There's the point.
You decided to discredit Alfonsi's credibility by a post from Schellenberger who himself is problematic. But we don't know the actual facts in the Publix matter because it was never addressed in depth because before the report his people ran for cover. The fact that Publix and various Florida Republican shills objected after the fact is par for the course.
You don't know they "ran for cover". Why not take a charitable view and concede Moskowitz's version - he was busy? Why is it so tiresomely customary to characterize conservatives/Republicans as having discreditable motives for not submitting to the games media journalists are well-known to play (eg. creative video editing of interviews; offering very short time-to-deadline for responses in order to provide an excuse for ignoring that which could not reasonably be provided)? Some of Schellenberger's views may be flaky, but flaky isn't dishonest.
Why is it not equally possible to take an uncharitable view the other way? Context: during COVID, people played politics. One of the prominent political duels was NY vs FL (ie. how the Cuomo and DeSantis administrations were dealing with COVID). Democrats and Democrat supporters tended to look for reasons to praise Cuomo and denigrate DeSantis. On balance of probability, common sense suggests institutions heavily controlled by Democrat supporters might make up weak reasons to hack away at DeSantis.
Now Weiss is in a similar position. Democrat supporters make up excuses to hack away at her. Why should their claims be more acceptable than hers? If all she does is delay - either gets what she wants from the WH or accepts that nothing is forthcoming - and proves her position, would a reasonable person believe her or them the next time something happens?

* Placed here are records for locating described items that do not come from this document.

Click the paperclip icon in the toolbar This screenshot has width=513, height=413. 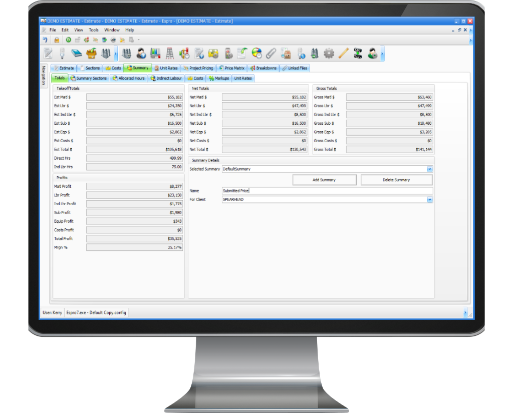click(x=271, y=53)
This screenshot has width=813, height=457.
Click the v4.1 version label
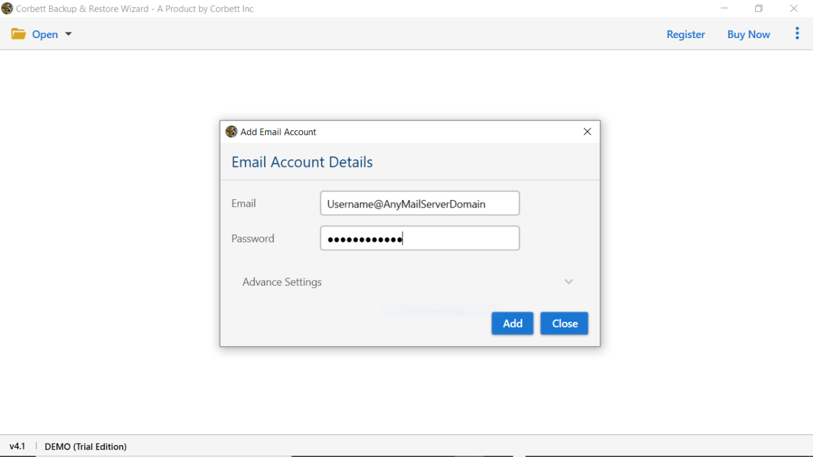point(17,446)
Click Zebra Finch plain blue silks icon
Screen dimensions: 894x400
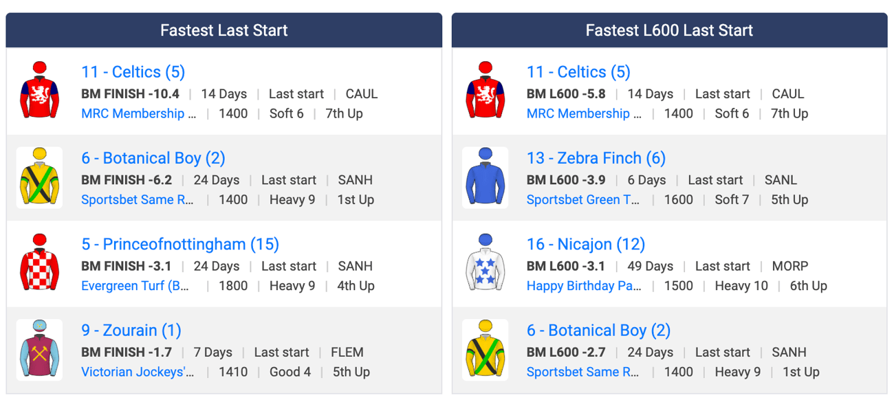(x=485, y=177)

The actual point here is that Alfonsi does have a solid reputation as an investigative reporter covering decades.
The actual point is that Moskowitz cast grave if not fatal doubt on the main angle of her story shortly before it was due to air. The reporters are making allegations. They already had one stated set of contrary facts from someone in an authoritative position to know. I submit it was their duty to find evidence to dismiss those facts, if any existed.
No-one should hide behind "Republican shills objected...par for the course". "Denial is evidence of guilt" was one of the stupidest things to emerge from identity politics. WTF - if non-anonymous assertions by people at the centre of responsibility are dismissable, there's nothing a journalist can't "prove". That's "make up your own evidence" territory.
"I have allegations."
"Here is what actually happened."
"You might reasonably be expected to deny it, so your denial is meaningless. I am inferring from appearances. My allegations stand."
Schellenberger is irrelevant. You're trying to deflect from the factual situation behind the 60 minutes story by an oblique ad hominin attack on Alfonsi.
It is not a mere ad hominem attack; it is crucially relevant. A journalist, like a witness, is anchored on credibility. An incident of discreditable conduct removes credibility.